5) Ne plus redouter les changements qui vont permettre de faire fonctionner la classe comme un groupe et donner du sens aux savoirs
Comment le faire ? Deux changements importants sont indispensables :
- Consacrer une heure quotidienne à du nourrissage culturel et de l’entraînement à argumenter, en utilisant les textes fondamentaux du programme de littérature ou d’histoire. Ces textes seront lus à haute voix par un professeur (15 à 20 minutes) et débattus ensuite à l’oral et à l’écrit (30 à 40 minutes).
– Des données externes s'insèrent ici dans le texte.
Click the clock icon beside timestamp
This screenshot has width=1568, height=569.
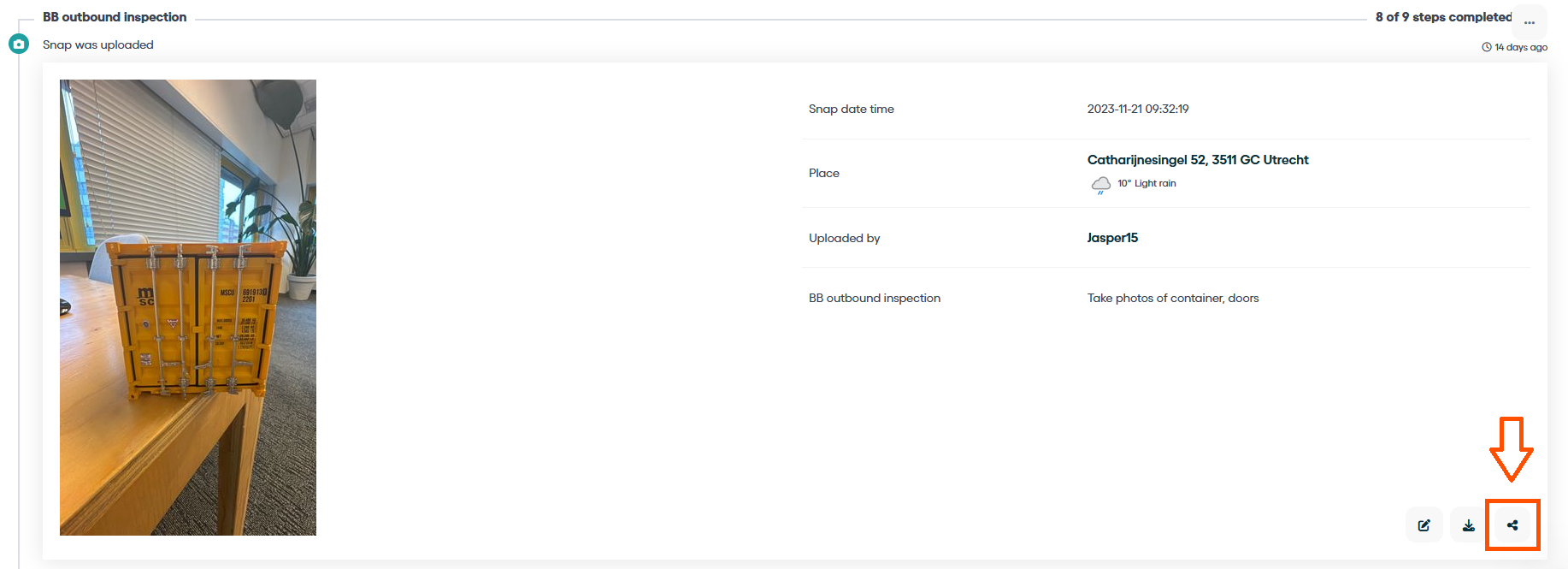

Nous allons vite vérifier que tous les élèves, même les plus opposants à la classe , se sentent concernés par les grandes questions portées par ces histoires et participent volontiers aux activités d’expression qui les prolongent.
- Utiliser ce patrimoine commun, construit avec tous les élèves pour donner du sens et des racines aux savoirs : lire, écrire, parler...
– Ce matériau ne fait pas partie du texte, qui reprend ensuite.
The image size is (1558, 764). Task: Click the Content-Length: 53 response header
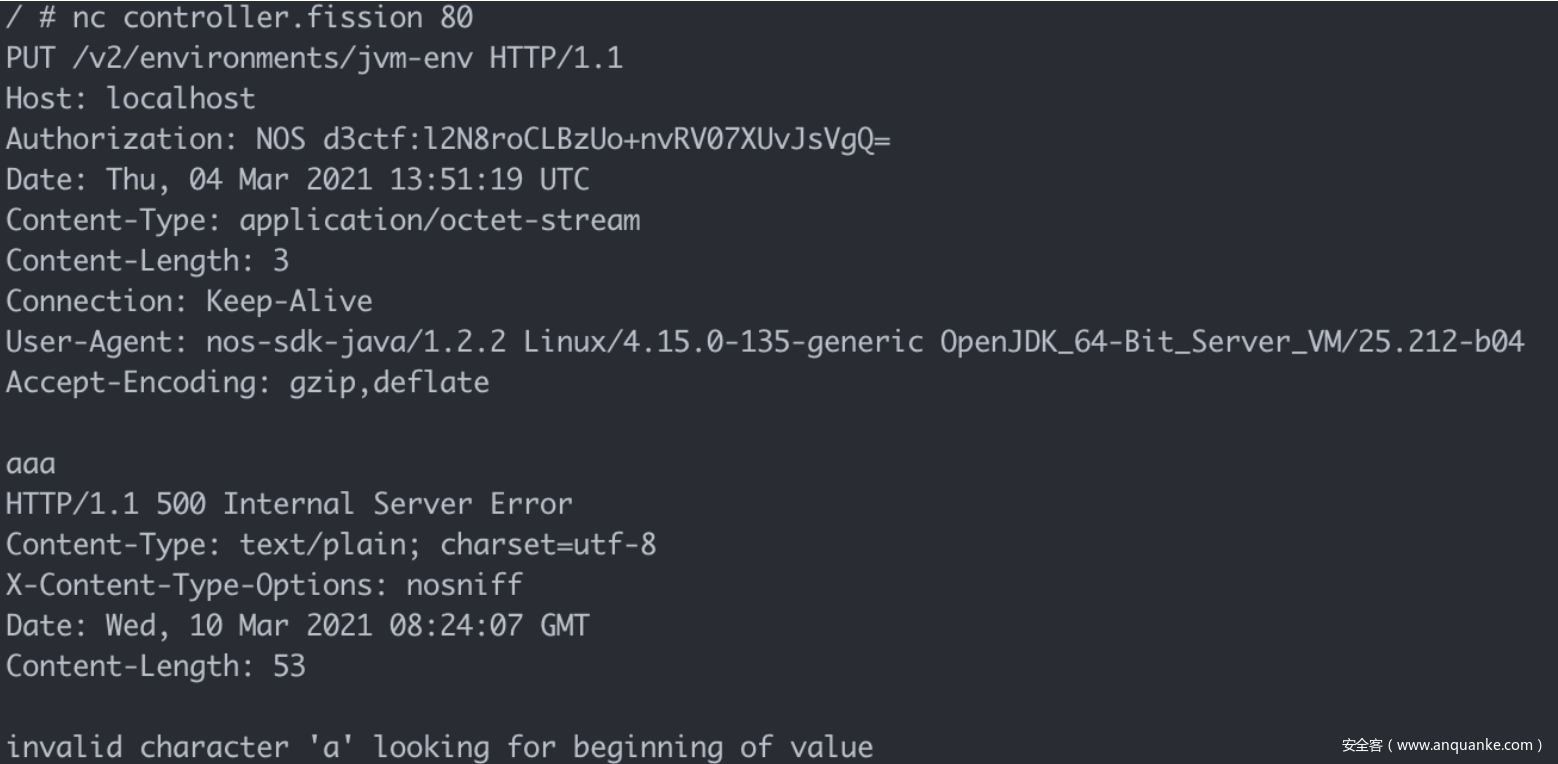point(155,666)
J’ajoute ici un point devenu important dans nos classes actuelles : à côté d’un patrimoine commun, il existe un patrimoine culturel propre à chaque origine sociale des élèves. En tout cas, sauf pour les cultures orales, ces patrimoines sont disponibles et accessibles : contes soufis, récits des traditions orientales ou moyen-orientales (la Syrie et l’Iran - la Perse - regorgent de beaux textes, comme la "Conférence des oiseaux" (https://fr.wikipedia.org/wiki/La_Conf%C3%A9rence_des_oiseaux), contes africains, indiens ou latino-américains...)
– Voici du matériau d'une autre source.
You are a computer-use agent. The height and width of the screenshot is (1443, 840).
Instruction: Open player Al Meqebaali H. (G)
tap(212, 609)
- Il ne sera pas difficile pour les professeurs de faire reposer les apprentissages servant à la maîtrise de la langue et à la communication sur le nourrissage culturel et le débat qui y fait suite. Mais avec un peu d’entraînement et de réflexion en équipe, ils vont rapidement imaginer des situations pédagogiques permettant d’aller plus loin. L’apprentissage d’une langue étrangère, les grandes lois mathématiques, l’informatique, les sciences, la géographie, etc. peuvent aussi, tout en respectant les programmes, être mis en lien avec le patrimoine commun. Pour redonner de la force et de la vigueur aux savoirs, on ne peut pas faire mieux que de les relier entre eux et de les inscrire dans un intérêt commun, construit avec la participation de tous sur le temps de la classe.
6) Accepter de participer chaque semaine à une réunion de coordination sur les pratiques pédagogiques
Au moment où l’on cherche à relancer la formation des professeurs, il serait facile de mettre en place une action prioritaire qui ne coûterait pas trop cher : la co-réflexion entre professeurs. On ne peut pas faire mieux pour améliorer sa pratique pédagogique que de la mettre en mots pour la présenter aux autres. On ne peut pas faire mieux pour améliorer sa pratique pédagogique que de l’enrichir de celle des autres. On ne peut pas faire mieux pour trouver le plaisir d’enseigner que d’expérimenter à plusieurs et de se comparer. On ne peut pas faire mieux pour améliorer la cohésion groupale d’une classe difficile que de présenter aux élèves le modèle d’adultes qui se concertent et se soutiennent.
Toute mon expérience professionnelle m’a conforté dans cette idée : aucune formation ne peut être plus efficace pour un professeur que la co-réflexion sur la pratique menée avec ses collègues. Deux heures hebdomadaires devraient lui être consacrées dans l’emploi du temps de chaque professeur.